“WHO ARE YOU?” BY ELIZABETH LIANG ’92

“What Are You?” In her film, ALIEN CITIZEN: An Earth Odyssey, actor and writer Elizabeth Liang ’92 re-creates her one-woman show based on her childhood experiences of never quite fitting into the dominant culture and often appearing as “other” to the children in her school. (Photo Courtesy of Elizabeth Liang, HapaLis Productions)

“Who are you?”

“Where are you from?”

“What are you?”

When your parents are from neither the same country nor culture nor race, and your identity wasn’t forged in a single geographical “home,” it can be tricky to answer questions like these.

As an actor and writer, I created ALIEN CITIZEN: An Earth Odyssey because I had never seen a story like mine on stage or screen, and I knew I couldn’t be the only person who yearned to see their intercultural experience reflected. So I told my story, with the hope that it would connect with people like—and unlike—me.

Growing up a dual citizen of mixed heritage in Central America, North Africa, the Middle East, and . . . Connecticut, I always knew my identity was multilayered and prismatic. I was a Guatemalan and American who loved and disliked aspects of both countries; a Latina and Asian and Caucasian who would never hide her heritage; a speaker of different languages who understood acutely that meanings do get lost in translation, and language binds us together or separates us. I was always in a place but not of it, even in my passport countries. I also knew that I was first and foremost a human being. The multiple layers simply made me a “Cross-Cultural Kid” or CCK: “a person who has lived in—or meaningfully interacted with—two or more cultural environments for a significant period of time during developmental years,” per author Ruth E. Van Reken, who coined the term that describes children of immigrants, multiracial/multiethnic people, global nomads and Third Culture Kids, transnationally adopted people, borderlanders, and others.

This was also the norm for many of my classmates in the international schools I attended. But whenever we visited or lived in the United States, classmates would ask “what” I was, as if the answer could settle any and all questions about a person.

Creating the show reopened some old wounds, but it also resulted in the catharsis I hadn’t realized I needed. I also learned the deeper reason for creating it, which I had kept secret from myself because it was such a point of vulnerability: I wanted to feel more welcome in most of the places we lived. I understood why there was postcolonial resentment in developing nations, but I did not understand why racism was prevalent in the USA and why misogyny was prevalent everywhere.

It required courage to say this in the show, and it’s why I infused the story with humor.

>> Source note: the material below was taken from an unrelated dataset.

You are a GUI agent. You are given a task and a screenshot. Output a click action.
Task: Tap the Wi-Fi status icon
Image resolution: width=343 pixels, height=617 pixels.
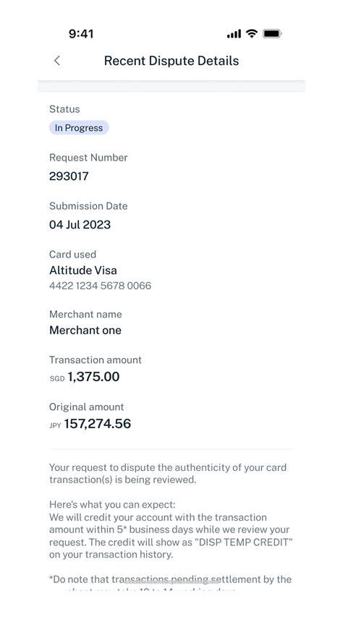[x=251, y=33]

A helpful coping mechanism when you’re a kid—that’s how I managed to make friends in each new place, including Westport, Connecticut, where I was a total misfit in the sixth grade—humor loosens up your audience when you’re an adult.

To my amazement, ever since the show opened as a theater piece in a tiny black box in Hollywood in 2013, ALIEN CITIZEN: AEO has resonated for people worldwide—including those at Wesleyan, when I performed in Memorial Chapel. I assumed people would relate to certain memories (former wallflowers and “cool kids” alike might cringe at the high-school-dance-in-Cairo scene), but something about the learned role of the outsider seems to strike the strongest chord, even in people whom I never expected to recognize it.

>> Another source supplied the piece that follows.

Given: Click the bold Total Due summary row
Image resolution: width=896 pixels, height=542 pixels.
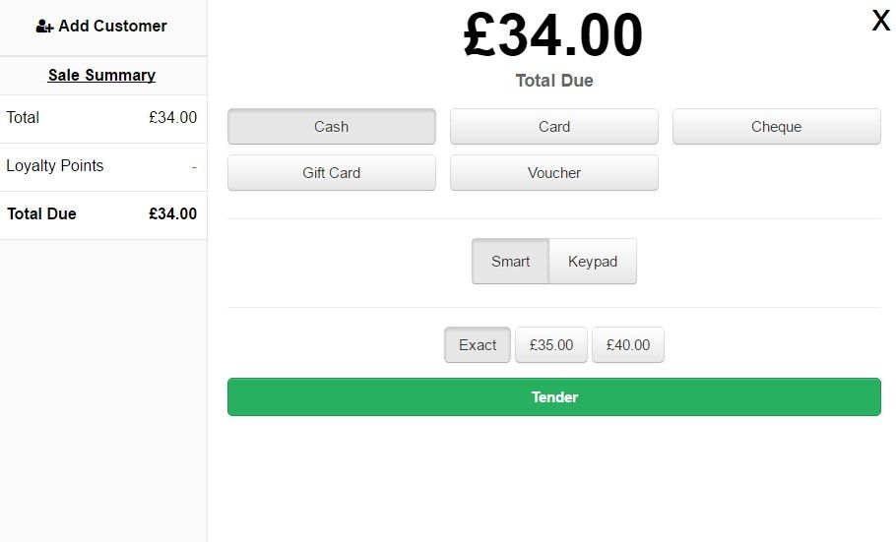Looking at the screenshot, I should [103, 214].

I decided to make it into a movie because I wanted to reach more people with this: We all have more in common than we realize.

I’ve been told that the show makes people feel less alone; before the #MeToo movement, women told me how the show’s acknowledgment of the relentless sexual harassment we face from strangers on sidewalks struck them to the core, and several men from different cultures confided that they completely related to the character of my high school friend Hamed, who speaks every language with a slightly foreign accent. All of this has been a humbling discovery … and a reminder of lessons learned while growing up in six countries. ALIEN CITIZEN: An Earth Odyssey has helped me to feel this: I have a larger tribe than I ever realized.

Elizabeth Liang was raised in Guatemala, Costa Rica, Panama, Morocco, Egypt, and Connecticut. A Guatemalan-American “business brat” of Chinese-Spanish-Irish-French-German-English descent, she is a bilingual actor who works in all media. ALIEN CITIZEN: An Earth Odysseyhas toured in six countries on four continents at theaters, conferences, festivals, the U.S. college circuit, international schools, off-off-Broadway, and the U.S. Embassy in Panama.See aliencitizensoloshow.com.